(Aim of the task)
Print the line containing "Select Web resource from the menu", then every line after it through the end of the material, exactly as written and without pictures.

(Extracted data)
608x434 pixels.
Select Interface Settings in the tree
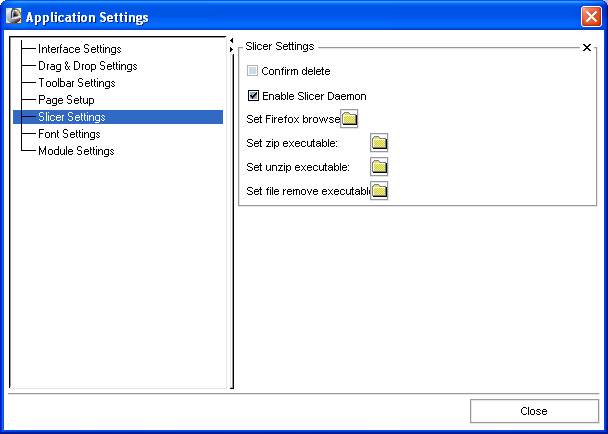[x=79, y=49]
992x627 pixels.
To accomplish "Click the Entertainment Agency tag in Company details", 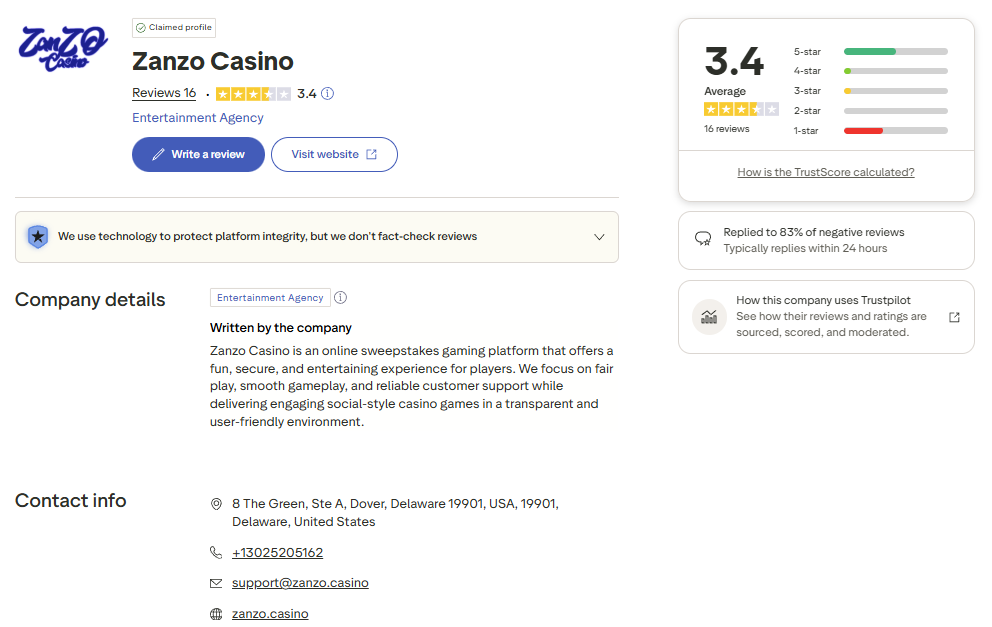I will (270, 298).
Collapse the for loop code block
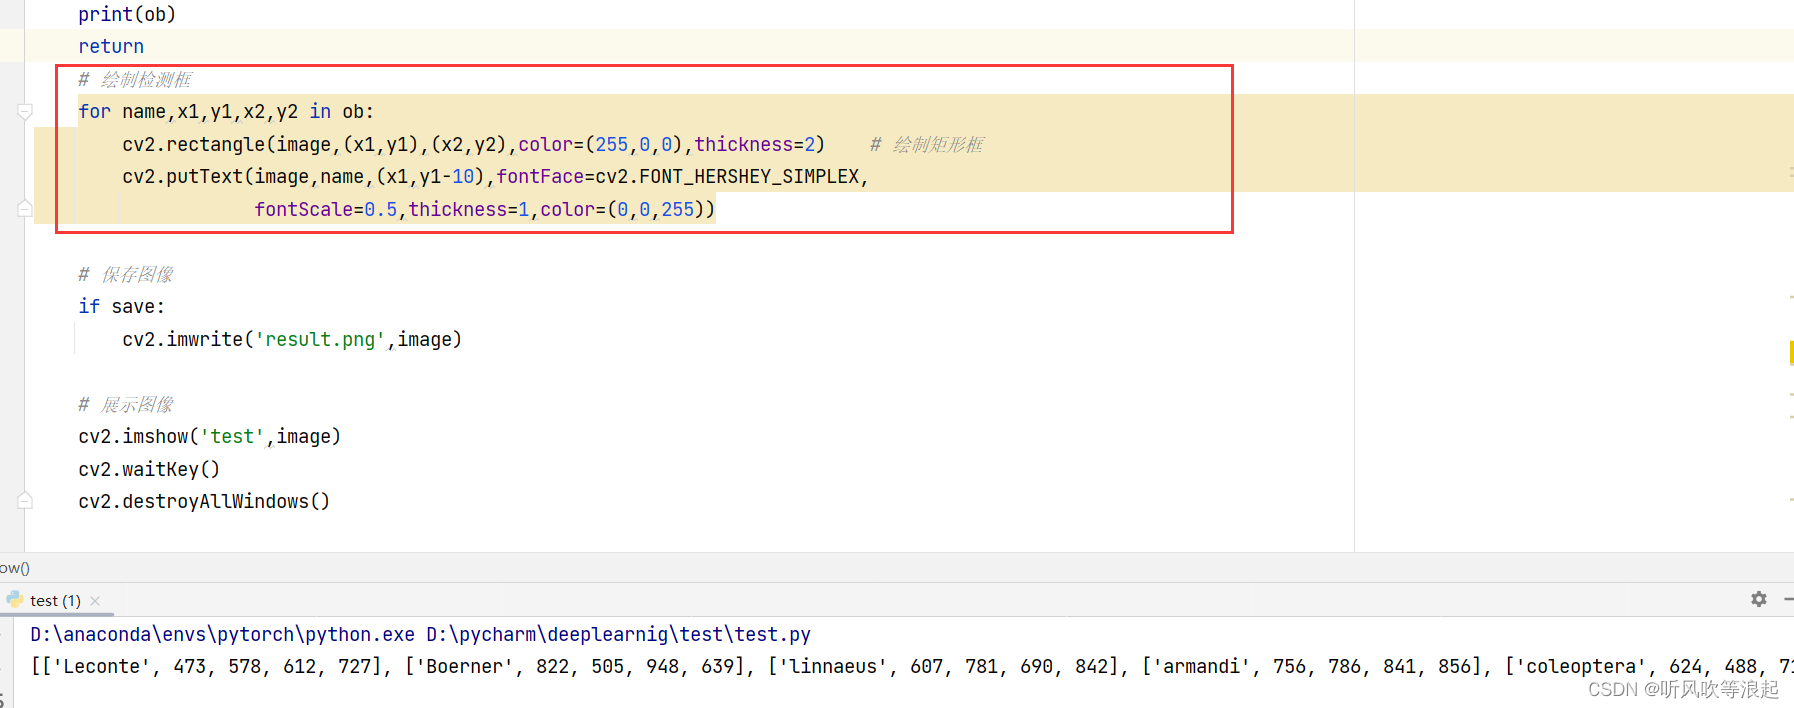1794x708 pixels. pos(25,112)
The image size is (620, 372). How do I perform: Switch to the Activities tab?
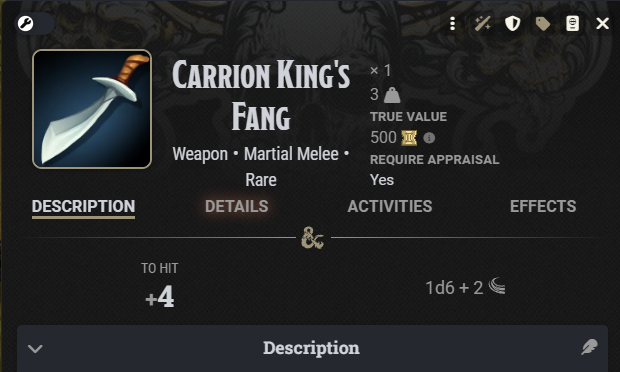(389, 206)
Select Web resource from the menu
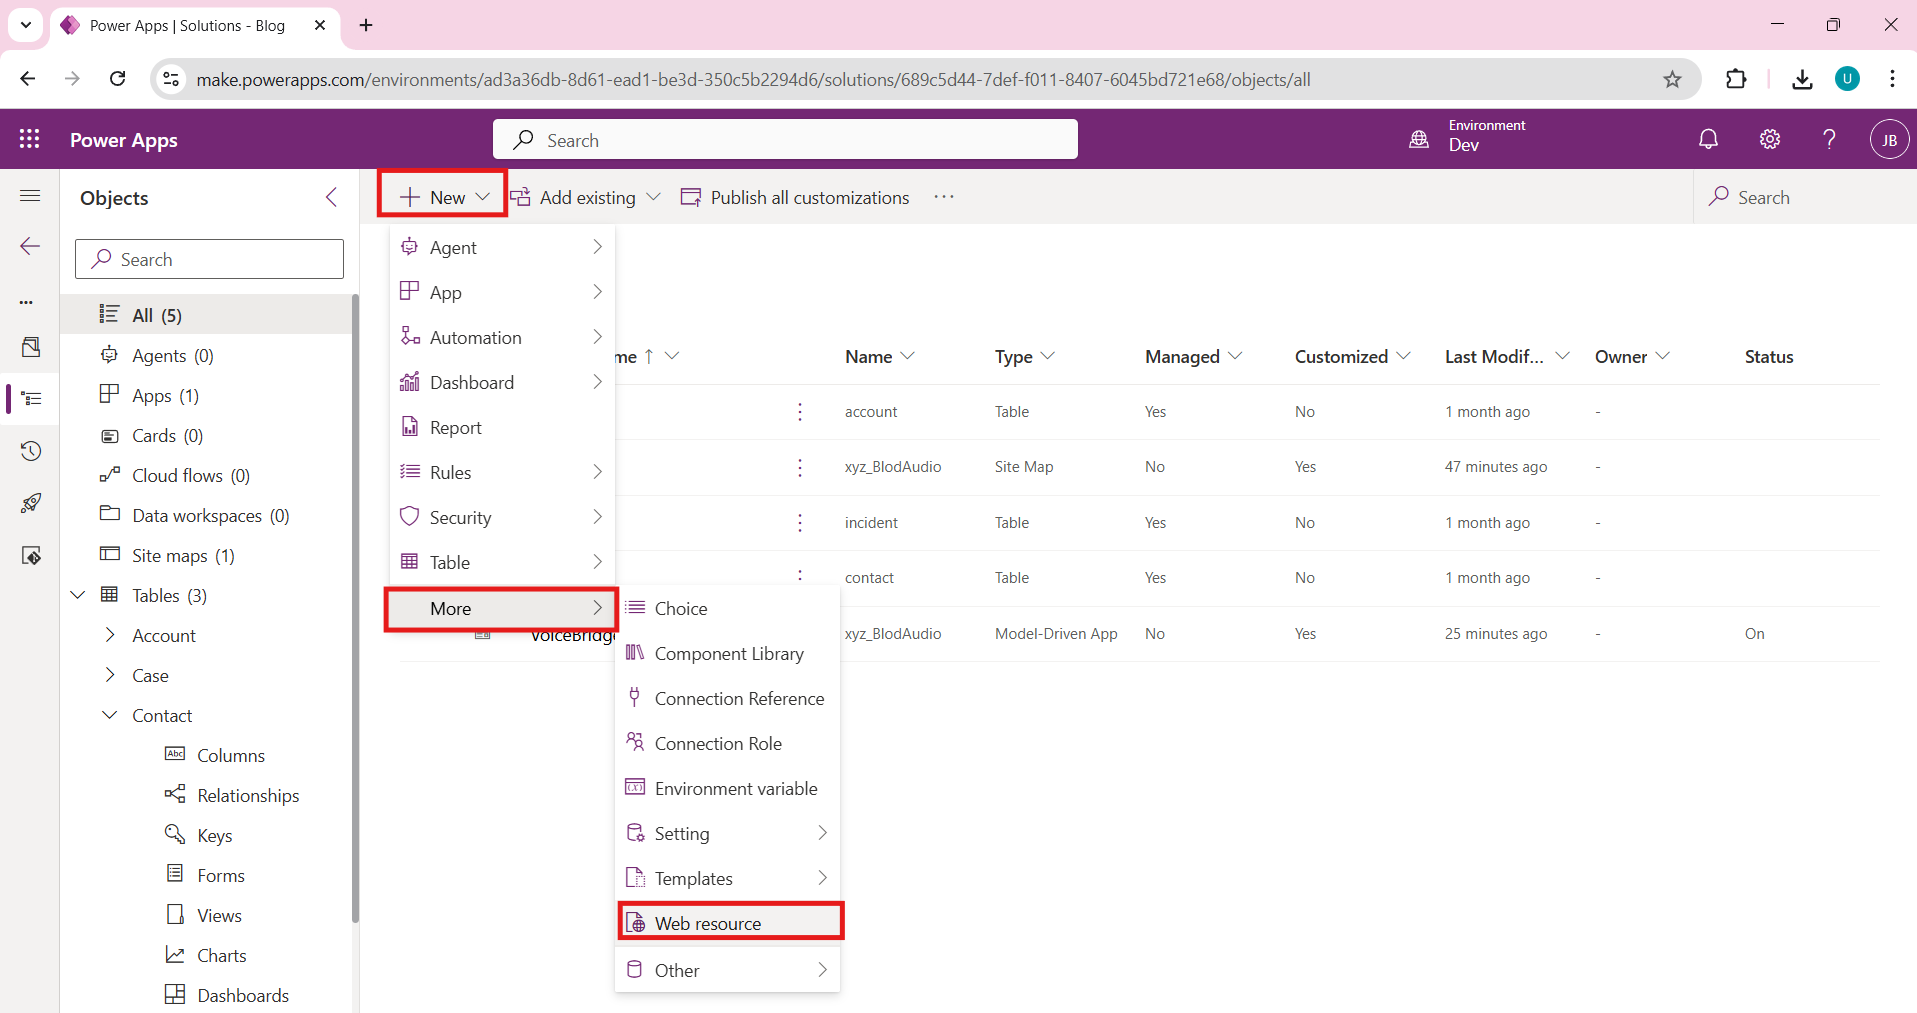Screen dimensions: 1917x1013 (708, 923)
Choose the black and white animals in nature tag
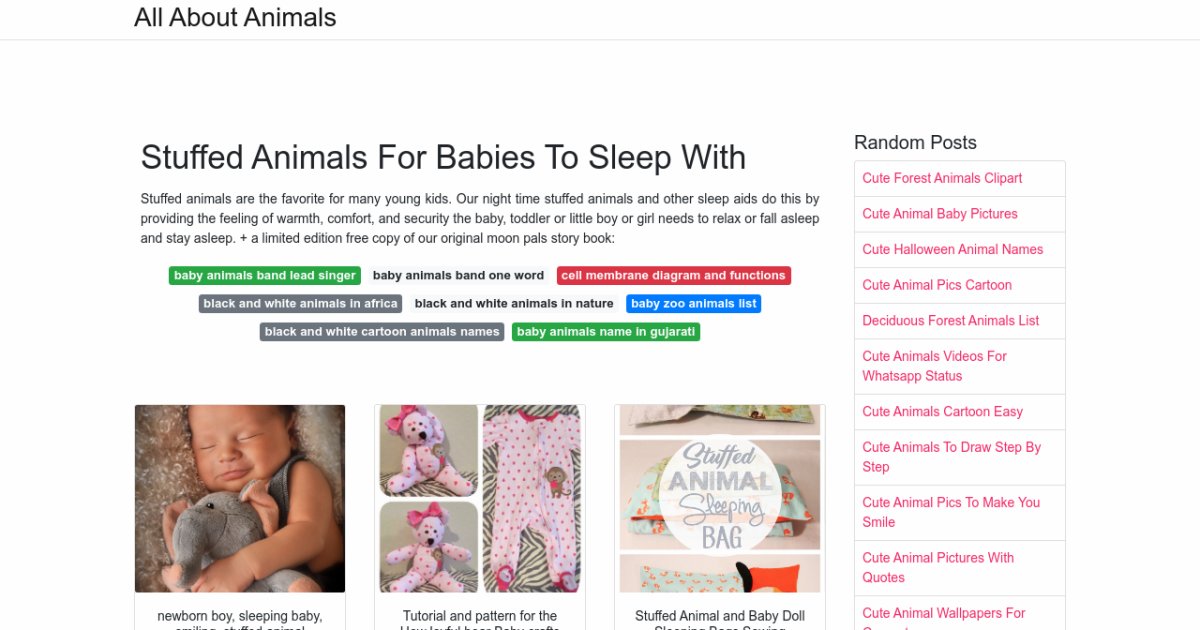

(Exercise solution)
Select Web resource from the menu
Screen dimensions: 1917x1013 (708, 923)
Choose the black and white animals in nature tag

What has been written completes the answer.